--- Source data ---
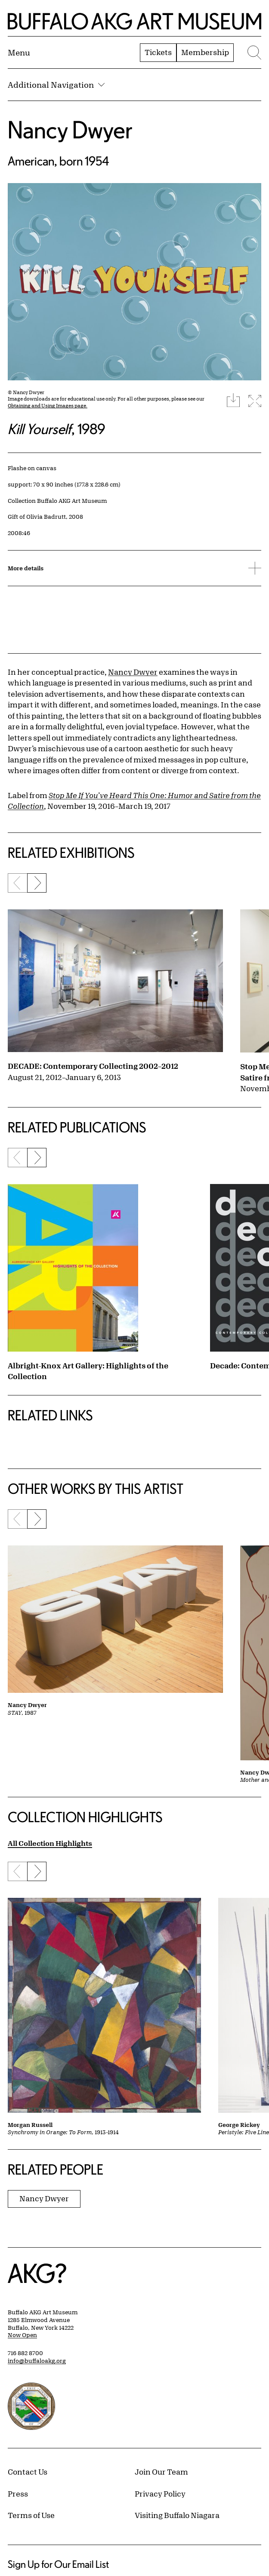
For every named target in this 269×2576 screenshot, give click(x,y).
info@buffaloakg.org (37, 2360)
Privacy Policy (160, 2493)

* * *

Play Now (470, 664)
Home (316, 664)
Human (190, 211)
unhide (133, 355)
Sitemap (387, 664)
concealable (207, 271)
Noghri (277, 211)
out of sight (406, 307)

--- Your goal ---
Please copy word for word the records starting at the line that contains "Human (190, 211)" and ending at the line that contains "out of sight (406, 307)", including both of those lines.

--- Written solution ---
Human (190, 211)
unhide (133, 355)
Sitemap (387, 664)
concealable (207, 271)
Noghri (277, 211)
out of sight (406, 307)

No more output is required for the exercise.